I am in the habit of asking my students to ask me five random questions at the end of each class. They don’t get a choice in the matter: they have to ask me five random questions, and the only rule is that the questions cannot be about whatever I spoke about in class on that day. That apart, anything is fine.
One question that usually comes up in the course of a semester is about my favorite movie, and in response, I usually end up walking the students through my model for judging a movie to be truly awesome.
To be truly awesome, I tell ’em, a movie must do three things:
- It must inform. I must know more about a part of the world at some point of time than I did before.
- It must provoke thought. I should be able to think differently about a topic than I did before I saw the movie.
- It must entertain. I shouldn’t feel bored/restless while watching the movie.
Each of these, to some extent are subjective, and the last two points especially so. But that’s fine. I wouldn’t want to decide for everybody what their model for judging a movie should be, I’m merely explaining my own, and even if you were to adopt this model (or a variant of it), we might still end up judging the same movie differently. In fact, that would be better! Room for more disagreements and discussions, and what else is there in life, no?
So, Top Gun: Maverick. So-so, good or great? (spoilers ahead, so if you haven’t seen the movie yet, you might want to skip the rest of the post)
I watched the movie sometime last week and thoroughly enjoyed watching it. It didn’t really inform me of anything (and given that my knowledge of military hardware is non-existent, I wouldn’t have been able to pick up on much in the first place), and it didn’t really provoke much thought either. Some, but not a lot.
Did it entertain? Gawd yes, it did. Good popcorn fare, or to use a very Indian phrase, phull paisa vasool.
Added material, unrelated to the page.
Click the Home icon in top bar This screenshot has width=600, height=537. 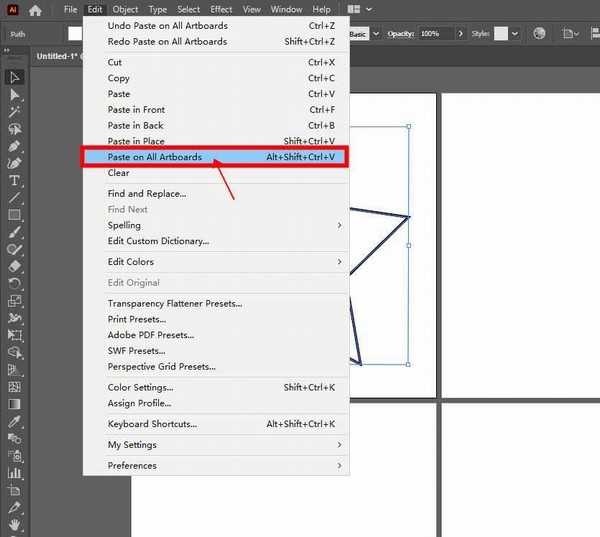[36, 10]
And that, I thought, was that. Until Marginal Revolution linked to a Ross Douthat tweet, that linked, in turn, to a The Bulwark review of the movie. And that provoked some thought. Again, spoilers ahead, so if you’re still reading, this is the last chance to, well, jettison.
It’s almost like Mav, rather than miraculously surviving an ejection at 7,000 or so miles per hour, perished in that test flight and before he could head on up to fighter-pilot heaven he had to work through his own personal purgatory. All I’m saying is that when Hangman saves Mav’s bacon in the final dogfight while uttering the line “This is your savior speaking” in the tone of voice that can only be labeled “pilot”—memorably described by Tom Wolfe in The Right Stuff as a lineal descendant of “the drawl of the most righteous of all the possessors of the right stuff: Chuck Yeager”—I don’t think the invocation of the almighty is entirely metaphorical.https://www.thebulwark.com/top-gun-maverick-review/
And this is what, really, gives Top Gun: Maverick its power. Despite being almost aggressively generic in terms of plotting it is also deeply personal, a window into the regrets of one of pop cinema’s legendarily beloved characters. Maverick is at peace now. He has been to the danger zone and back. He can rest.
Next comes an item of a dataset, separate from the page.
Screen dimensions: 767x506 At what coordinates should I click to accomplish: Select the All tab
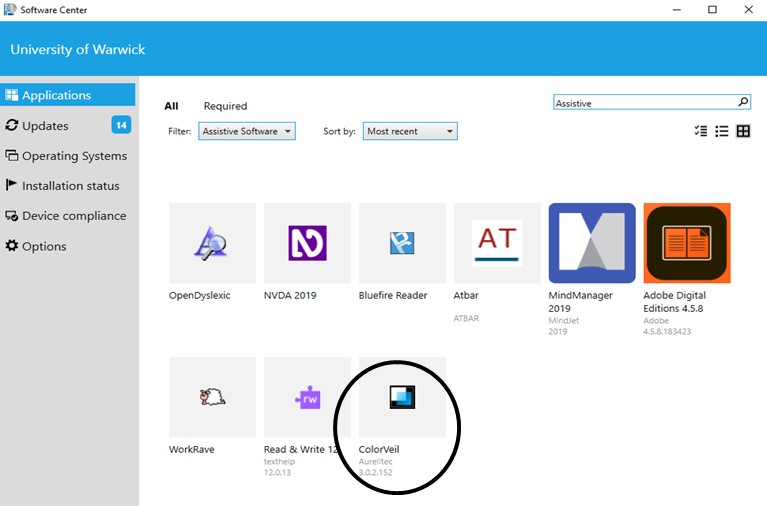point(171,106)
Huh. I’ll happily admit to not having thought about it quite that way.
Which brings me to the second part of the title of today’s blogpost: Straussian interpretations.
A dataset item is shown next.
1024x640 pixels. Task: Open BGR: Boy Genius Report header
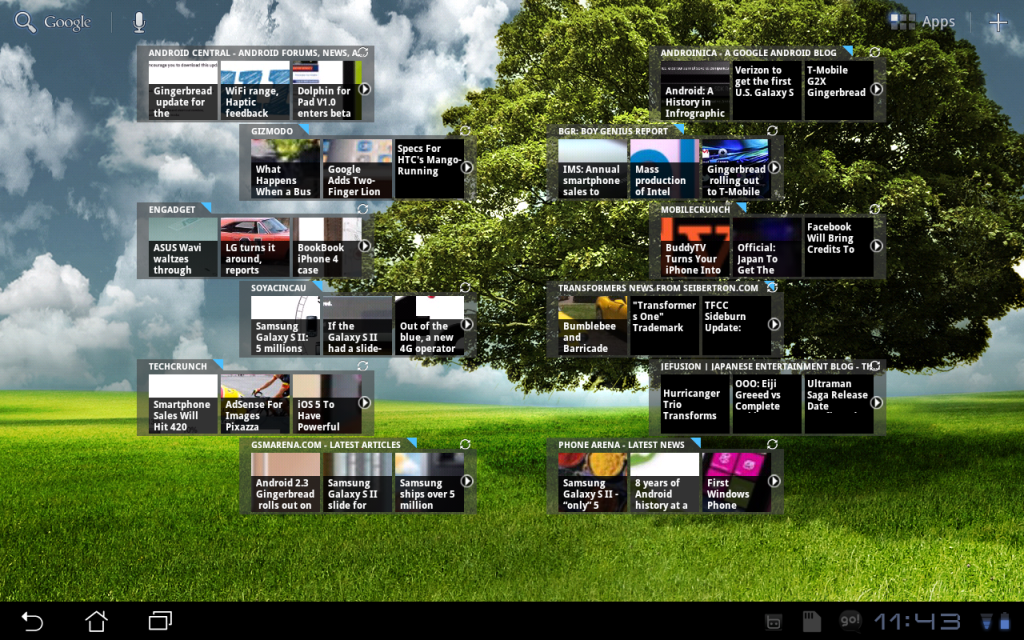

Like many fans of Marginal Revolution, I’ve been reading the phrase for many years, and wondered what it meant. Here is a link to an essay that does (if you ask me) a good job of explaining exactly what Straussian reading is, and here is an extract twice removed:
Imagine you have received a letter in the mail from your beloved, from whom you have been separated for many long months. (An old-fashioned tale, where there are still beloveds—and letters.) You fear that her feelings toward you may have suffered some alteration. As you hold her letter in your unsteady hands, you are instantly in the place that makes one a good reader. You are responsive to her every word. You are exquisitely alive to every shade and nuance of what she has said—and not said.https://lacker.io/books/2017/03/26/straussian-reading.html
“Dearest John.” You know that she always uses “dearest” in letters to you, so the word here means nothing in particular; but her “with love” ending is the weakest of the three variations that she typically uses. The letter is quite cheerful, describing in detail all the things she has been doing. One of them reminds her of something the two of you once did together. “That was a lot of fun,” she exclaims. “Fun”—a resolutely friendly word, not a romantic one. You find yourself weighing every word in a relative scale: it represents not only itself but the negation of every other word that might have been used in its place. Somewhere buried in the middle of the letter, thrown in with an offhandedness that seems too studied, she briefly answers the question you asked her: yes, as it turns out, she has run into Bill Smith—your main rival for her affection. Then it’s back to chatty and cheerful descriptions until the end.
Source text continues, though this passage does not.